Demographic segmentation (creating groups according to things like age, location and income) and behavioral segmentation (dividing consumers according to behavior patterns) are the most common ways to segment your audience. But your campaign may benefit from psychographic segmentation as well.

What Is Psychographic Segmentation?

Psychographic segmentation breaks consumers into segments that influence their buying behaviors, including beliefs, values, lifestyle, social status, opinions and activities. Psychographic segmentation differs from the other forms of segmentation in that it looks at the motivations behind behavior rather than the behavior or demographics themselves.

According to Instapage, psychographic marketing considers:

  • What your audience values in life
  • Pain points they face
  • Why they act the way they do
  • How you can help in a way they will find valuable

Using all three segmentation techniques allows you to build a more holistic audience profile.

Psychographic Foundations

To begin building your psychographic segments, define the following variables as they apply to your audience:

  1. Personality. Personality affects buying habits. Ask yourself: Are members of my audience introverted or extroverted? Creative? Sociable? Optimistic? Organized?
  2. Lifestyle. You can get an idea of what your audience values and how they engage with certain products and services by looking at their lifestyles. Determine your audience’s activities, interests and opinions. These will help you categorize people by what excites them and their beliefs/worldview.
  3. Social status. Different social classes have different levels of buying power, and each class has its preferred and affordable brands. They can be broken down into top-upper, bottom-upper, top-middle, bottom-middle, top-lower and bottom-lower classes.

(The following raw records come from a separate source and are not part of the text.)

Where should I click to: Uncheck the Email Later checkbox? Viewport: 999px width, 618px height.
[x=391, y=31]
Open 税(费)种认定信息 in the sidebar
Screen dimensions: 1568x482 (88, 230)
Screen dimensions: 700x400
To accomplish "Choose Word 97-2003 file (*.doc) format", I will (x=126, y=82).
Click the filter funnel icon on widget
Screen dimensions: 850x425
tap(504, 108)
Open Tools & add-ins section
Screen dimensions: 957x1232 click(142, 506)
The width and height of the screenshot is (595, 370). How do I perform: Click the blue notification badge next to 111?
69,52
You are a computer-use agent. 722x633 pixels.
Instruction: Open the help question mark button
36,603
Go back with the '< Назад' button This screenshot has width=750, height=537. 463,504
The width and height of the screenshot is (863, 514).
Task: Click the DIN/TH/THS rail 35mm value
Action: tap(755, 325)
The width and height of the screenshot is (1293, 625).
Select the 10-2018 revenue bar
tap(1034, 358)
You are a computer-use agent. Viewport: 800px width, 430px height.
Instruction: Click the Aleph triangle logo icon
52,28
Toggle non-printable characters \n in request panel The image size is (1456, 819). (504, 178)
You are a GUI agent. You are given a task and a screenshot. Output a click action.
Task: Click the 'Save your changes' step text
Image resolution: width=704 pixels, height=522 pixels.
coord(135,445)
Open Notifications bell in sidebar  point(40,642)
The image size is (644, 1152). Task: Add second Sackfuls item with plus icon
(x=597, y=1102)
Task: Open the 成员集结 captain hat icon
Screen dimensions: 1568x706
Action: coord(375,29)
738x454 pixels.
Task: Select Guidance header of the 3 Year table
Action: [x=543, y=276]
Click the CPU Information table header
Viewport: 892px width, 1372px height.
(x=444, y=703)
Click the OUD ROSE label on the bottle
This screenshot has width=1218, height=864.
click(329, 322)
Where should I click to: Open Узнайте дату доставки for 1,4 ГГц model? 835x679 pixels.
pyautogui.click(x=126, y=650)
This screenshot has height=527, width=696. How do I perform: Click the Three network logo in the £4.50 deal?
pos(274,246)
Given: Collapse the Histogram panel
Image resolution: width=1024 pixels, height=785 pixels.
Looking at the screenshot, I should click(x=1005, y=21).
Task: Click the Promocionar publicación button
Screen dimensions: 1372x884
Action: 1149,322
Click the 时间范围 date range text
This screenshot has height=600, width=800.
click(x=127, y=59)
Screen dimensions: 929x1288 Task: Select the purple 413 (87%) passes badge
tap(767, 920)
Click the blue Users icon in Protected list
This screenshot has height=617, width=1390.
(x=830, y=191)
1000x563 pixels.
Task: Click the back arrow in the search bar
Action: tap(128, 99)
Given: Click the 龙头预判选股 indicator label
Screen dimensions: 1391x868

Knowing these details about your customers is important, particularly as they group themselves into smaller, more niche interest areas.

How to Collect Data

There are a couple different ways to collect psychographic information:

  • Interview customers, either through phone interviews or online surveys. Make sure the questions you ask are open-ended, or a mix of in-depth and multiple-choice questions in surveys. Also, keep your survey length to around five minutes maximum, or people may not get through the entire thing. Download our reader survey template to get started.
  • Use digital analytics, including Google analytics from your website, as well as analytics from social media. Some social platforms have their own analytics for business pages, like Facebook Insights, and there are also social media listening tools you can utilize like Hootsuite.

Rather than choosing one, it’s a good idea to try various methods of data collection. Craft your questions to elicit answers that reveal your audience’s pain points, anxieties, desired outcomes/goals and priorities.

Once you have the information you need to understand your audience’s motivations and problems, you can focus your marketing on what matters most to them. And remember: Psychographic segmentation isn’t a tradeoff for other segmentation strategies—it complements demographic and behavioral data.